=== DATA TO PROCESS ===

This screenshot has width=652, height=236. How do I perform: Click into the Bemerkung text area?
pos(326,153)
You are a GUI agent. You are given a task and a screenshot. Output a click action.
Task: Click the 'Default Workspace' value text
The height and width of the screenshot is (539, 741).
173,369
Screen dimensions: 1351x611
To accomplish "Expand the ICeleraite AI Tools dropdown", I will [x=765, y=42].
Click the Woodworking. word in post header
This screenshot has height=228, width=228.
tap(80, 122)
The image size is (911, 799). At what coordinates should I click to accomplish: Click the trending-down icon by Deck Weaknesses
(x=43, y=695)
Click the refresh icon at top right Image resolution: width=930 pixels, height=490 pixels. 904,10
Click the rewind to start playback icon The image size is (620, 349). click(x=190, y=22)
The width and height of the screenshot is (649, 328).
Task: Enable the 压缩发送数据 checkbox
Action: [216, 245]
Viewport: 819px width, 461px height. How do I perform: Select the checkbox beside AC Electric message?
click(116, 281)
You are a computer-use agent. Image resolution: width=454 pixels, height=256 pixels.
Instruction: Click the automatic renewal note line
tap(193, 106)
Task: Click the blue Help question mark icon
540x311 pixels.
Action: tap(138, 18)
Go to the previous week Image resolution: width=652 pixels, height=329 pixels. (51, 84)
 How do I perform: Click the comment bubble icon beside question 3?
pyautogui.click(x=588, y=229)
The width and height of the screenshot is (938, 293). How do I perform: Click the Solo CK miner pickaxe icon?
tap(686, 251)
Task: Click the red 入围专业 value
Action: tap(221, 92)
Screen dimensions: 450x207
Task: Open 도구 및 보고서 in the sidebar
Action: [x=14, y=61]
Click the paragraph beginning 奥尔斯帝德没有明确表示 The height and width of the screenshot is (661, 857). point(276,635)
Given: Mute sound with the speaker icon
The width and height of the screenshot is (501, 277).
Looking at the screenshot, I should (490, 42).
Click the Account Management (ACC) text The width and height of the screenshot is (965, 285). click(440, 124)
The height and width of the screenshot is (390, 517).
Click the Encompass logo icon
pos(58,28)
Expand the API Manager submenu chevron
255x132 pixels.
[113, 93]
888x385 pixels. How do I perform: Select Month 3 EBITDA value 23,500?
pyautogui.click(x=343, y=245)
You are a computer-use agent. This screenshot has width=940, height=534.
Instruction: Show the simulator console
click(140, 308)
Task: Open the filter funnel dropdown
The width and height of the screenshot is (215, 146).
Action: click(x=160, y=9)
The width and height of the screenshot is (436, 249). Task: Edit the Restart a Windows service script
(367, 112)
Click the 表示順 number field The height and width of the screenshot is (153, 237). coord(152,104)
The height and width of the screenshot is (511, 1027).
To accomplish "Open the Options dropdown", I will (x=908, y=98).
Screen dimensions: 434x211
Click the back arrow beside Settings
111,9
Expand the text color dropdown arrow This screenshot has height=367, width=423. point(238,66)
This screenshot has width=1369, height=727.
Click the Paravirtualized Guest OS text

===

## [WHAT IS NEEDED]
Read the records above. Show each line that has the string "resolution".

## [SOLUTION TO THIS PROBLEM]
Click the refresh icon at top right Image resolution: width=930 pixels, height=490 pixels. 904,10
You are a computer-use agent. Image resolution: width=454 pixels, height=256 pixels.
Go to the previous week Image resolution: width=652 pixels, height=329 pixels. (51, 84)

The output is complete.